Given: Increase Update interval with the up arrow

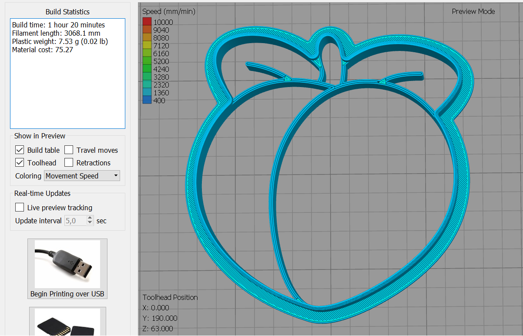Looking at the screenshot, I should point(90,218).
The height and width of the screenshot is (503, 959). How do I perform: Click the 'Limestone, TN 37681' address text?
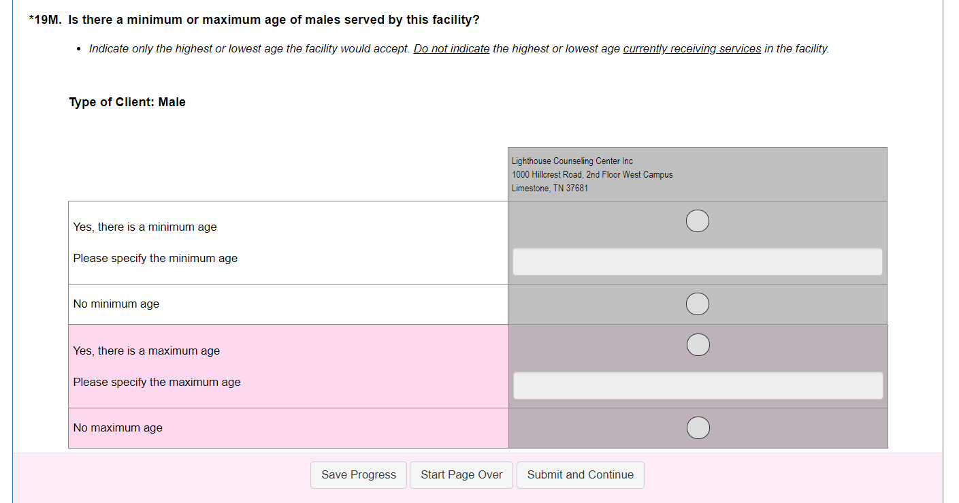point(549,189)
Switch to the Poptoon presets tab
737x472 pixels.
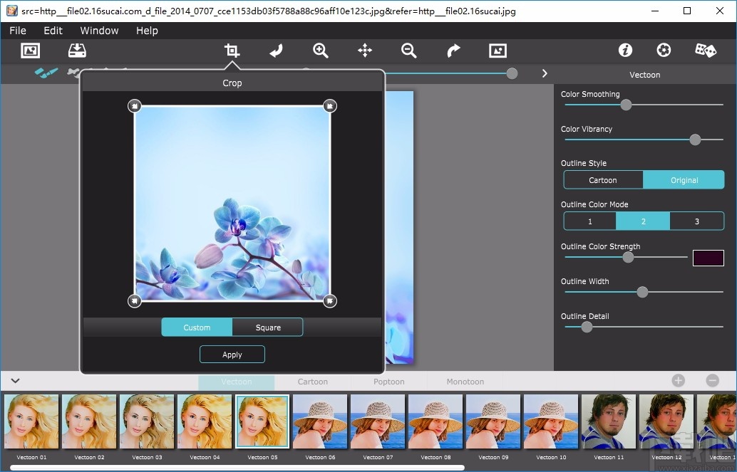click(x=389, y=382)
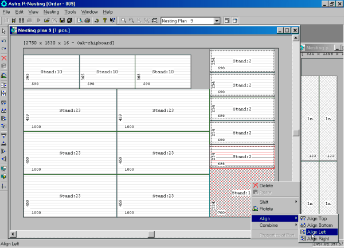This screenshot has height=248, width=344.
Task: Click the Zoom in magnifier icon
Action: click(x=131, y=21)
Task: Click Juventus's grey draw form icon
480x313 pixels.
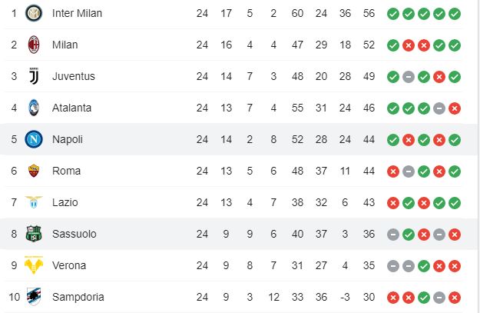Action: [409, 77]
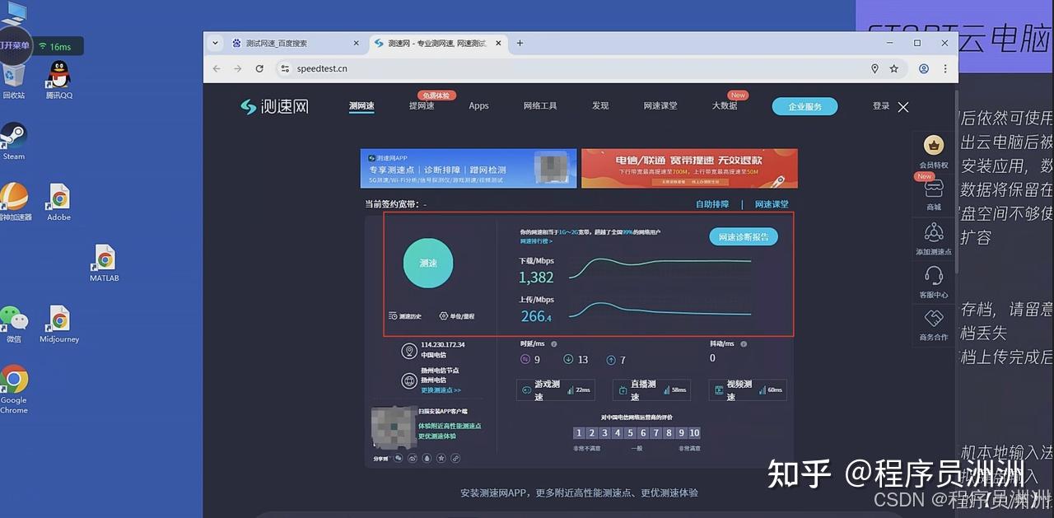Rate the carrier 10 on the satisfaction scale
Image resolution: width=1054 pixels, height=518 pixels.
(694, 432)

### [Aim of the exercise]
Print the data once more without any change, skipping each picture.

### [Written answer]
Given: Increase Update interval with the up arrow

Looking at the screenshot, I should point(90,218).
The height and width of the screenshot is (503, 959). How do I perform: Click the 'Limestone, TN 37681' address text?
point(549,189)
Switch to the Poptoon presets tab
737x472 pixels.
click(x=389, y=382)
This screenshot has height=248, width=344.
Task: Click the Zoom in magnifier icon
Action: click(x=131, y=21)
Task: Click Juventus's grey draw form icon
480x313 pixels.
Action: [409, 77]
Rate the carrier 10 on the satisfaction scale
Image resolution: width=1054 pixels, height=518 pixels.
(694, 432)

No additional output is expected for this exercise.